So don’t Undermine those Impacts, or mention Realism, or you’ll be the subject of a Boolean Query on the part of the Strategic Dialogue enforcers and the Hate Police. And a Facebook ban, if the BBC gets its way.


  1. footnote:
    The other great thing about their Boolean Query is that if you actually mention the word “denier,” then you’re not one. Hallelujah I’m a Boolean reject.


  2. Dang, that’s my draft article on this topic binned! Oh well, great minds think alike, and well done for beating me to the punch.

    Liked by 1 person

  3. Oh darn, I don’t read any of those ‘Toxic Ten’. Are you absolutely sure I need them to establish my denier status? Perhaps I’m only a lukewarm denier after all and can return to polite society with only a few stains showing.

    Liked by 1 person

  4. I’m sorry, Mark, but my Hate Speech Detection algorithm has just flagged your comment for using “punch” and “beating”.

    Sir, I’m going to need you to step away from that keyboard now!

    Liked by 2 people

  5. Well, my draft article hadn’t got very far, but it was going to include a quotation from Marcus Aurelius, to use to back up my claim that much “fact-checking” is really nothing more than the expression of disapproval for opinions that the “fact-checker” doesn’t like:

    “Everything we hear is an opinion, not a fact. Everything we see is a perspective, not the truth.”

    Liked by 1 person

  6. I was also going to say:

    “Many people set themselves up as guardians of the truth, as callers-out of misinformation. I do it myself in my own small way, for example when (in “Losing the Plot”*) I criticised the Guardian for its reporting of a study on deaths arising from extreme heat and cold, which the Guardian reported in such a way as to suggest that extreme heat was the problem, whereas the study found that deaths from extreme cold were much more common than deaths from extreme heat.”

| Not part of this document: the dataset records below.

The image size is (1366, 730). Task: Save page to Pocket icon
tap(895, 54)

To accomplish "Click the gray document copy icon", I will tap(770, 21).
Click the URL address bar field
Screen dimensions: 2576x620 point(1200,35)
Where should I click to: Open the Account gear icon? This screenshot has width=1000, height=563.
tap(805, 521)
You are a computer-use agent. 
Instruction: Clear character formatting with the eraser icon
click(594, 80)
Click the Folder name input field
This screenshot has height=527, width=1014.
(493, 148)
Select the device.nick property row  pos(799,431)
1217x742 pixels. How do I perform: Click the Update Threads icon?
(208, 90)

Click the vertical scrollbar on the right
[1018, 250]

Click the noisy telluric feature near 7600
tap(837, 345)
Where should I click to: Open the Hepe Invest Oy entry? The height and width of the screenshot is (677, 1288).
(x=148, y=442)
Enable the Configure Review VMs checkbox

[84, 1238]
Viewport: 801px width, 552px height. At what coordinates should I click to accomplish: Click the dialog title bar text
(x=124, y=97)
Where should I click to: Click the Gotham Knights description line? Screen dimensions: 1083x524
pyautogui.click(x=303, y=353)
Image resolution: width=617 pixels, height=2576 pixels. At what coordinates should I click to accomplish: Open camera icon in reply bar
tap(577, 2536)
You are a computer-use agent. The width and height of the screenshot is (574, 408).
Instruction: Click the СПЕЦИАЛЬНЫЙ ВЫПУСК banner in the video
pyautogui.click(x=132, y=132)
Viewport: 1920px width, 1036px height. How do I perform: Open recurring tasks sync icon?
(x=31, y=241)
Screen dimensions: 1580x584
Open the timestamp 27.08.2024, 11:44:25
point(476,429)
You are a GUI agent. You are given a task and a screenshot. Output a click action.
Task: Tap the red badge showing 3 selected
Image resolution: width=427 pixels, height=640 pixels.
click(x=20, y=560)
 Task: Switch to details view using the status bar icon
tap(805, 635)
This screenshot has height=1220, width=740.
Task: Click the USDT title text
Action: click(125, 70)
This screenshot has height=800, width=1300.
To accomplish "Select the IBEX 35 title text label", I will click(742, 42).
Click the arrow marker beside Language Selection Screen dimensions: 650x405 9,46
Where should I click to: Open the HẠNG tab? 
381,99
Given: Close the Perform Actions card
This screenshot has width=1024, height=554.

    My point there is that these debunkers and fact-checkers aren’t much interested in the climate misinformation so often propagated by the BBC and the Guardian. It’s only the “wrong” sort of “misinformation” that is to be called out, apparently. Which, in its own way, makes the article and the study it reports on, acts of misinformation themselves, in my opinion. Ironic, that.


  7. More irony is that the climate misinformation organ that is the Guardian, also reports the story:

    “Climate misinformation on Facebook ‘increasing substantially’, study says
    A new analysis reveals that thousands of climate misinformation posts received up to 1.36m views everyday”

    “The study’s release coincides with the Cop26 climate summit in Glasgow and it urges governments to seriously consider the role of climate misinformation on social media in derailing the battle to reduce greenhouse gas emissions.

    “This is where the ambitions of Cop26 and the revelations of the Facebook Papers collide, with our data showing Facebook is among the world’s biggest purveyors of climate disinformation,” researchers said.”

    Coincides with COP 26, eh? I wonder why? I think we can be pretty sure it isn’t a coincidence. Irony piled on irony.

    “This “rampant” spread of climate misinformation is getting substantially worse, said Sean Buchan, the research and partnerships manager for Stop Funding Heat. Interactions per post in its dataset have increased 76.7% in the past year, the report found.

    “If it continues to increase at this rate, this can cause significant harm in the real world,” he said.”

    As Marcus Aurelius might have pointed out, that last statement is an opinion rather than a fact, a perspective not the truth. Perhaps it even constitutes misinformation? Just a thought.


  8. Mr. Geoff Chambers, Forensic analysis of the titles of your recent written outputs suggest that you would greatly benefit from a yearly subscription to our monthly magazine (in full colour) “Scatological News”. You may even be eligible for free gifts.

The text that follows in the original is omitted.